Neal states: "When IBM announced a strategic partnership with Anthropic to accelerate the development of enterprise-ready AI, it released a first-of-its-kind guide focusing on the Agent Development Lifecycle (ADLC). The report describes a paradigm shift from SDLC (Software Dev Life Cycle) to ADLC (Agent Dev Life Cycle). If you understand the three fundamental differences, you are well ahead of the crowd."
"From deterministic to probabilistic: software follows predictable execution paths, while agents make dynamic decisions."
"From static to adaptive: Software has fixed functionality while agents can learn and evolve."
"From code-first to evaluation-first: Traditional software metrics can't predict agent success, so the ADLC must rely on systematic measurement of agent behavior and evaluation of business outcomes."
Here is a cheatsheet to help visualize "The Paradigm Shift"
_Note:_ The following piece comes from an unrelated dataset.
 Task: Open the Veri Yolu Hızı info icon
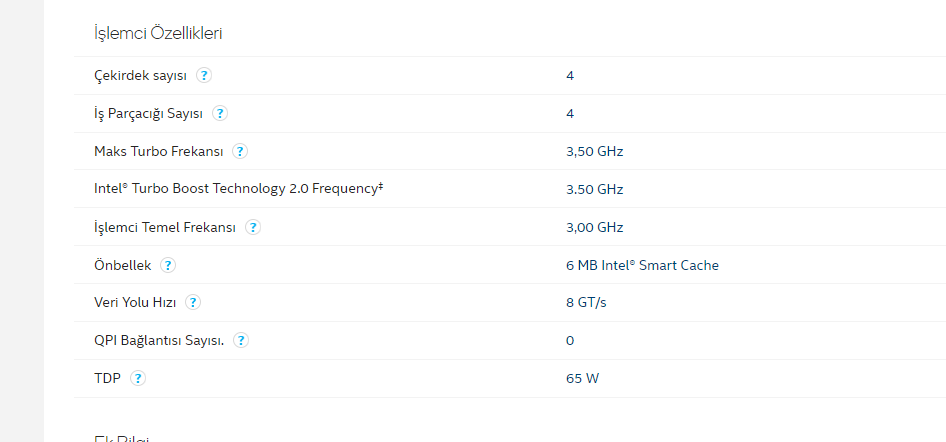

There is a corresponding IBM document titled:
"Architecting Secure Enterprise AI Agents with MCP (Model Context Protocol) - A Strategic Guide to Agentic Development" which can be found here
@Gemini defines SDLC vs ADLC this way:
Software Development Life Cycle (SDLC)
- Definition: A process used in the software industry to design, develop, and test high-quality software.
- Focus: A broad, traditional approach to software development, often viewed as more linear.
- Phases: Typically includes phases like planning, design, development, testing, deployment, and maintenance.
- Goal: To produce high-quality software, minimize costs, and complete the project in the shortest possible time. Agent Development Life Cycle (ADLC)
- Definition: A new lifecycle specifically for developing AI agents, addressing their unique probabilistic and adaptive nature.
- Focus: Building reliable, robust, and adaptive AI agents, with a strong emphasis on tuning and optimization.
- Phases: Combines continuous loops for experimentation (between build and test) and runtime optimization (between operate and monitor) with traditional phases like design, build, and deploy.
- Goal: To ensure successful, reliable, and secure AI agents, with continuous adaptation and governance integrated throughout the process.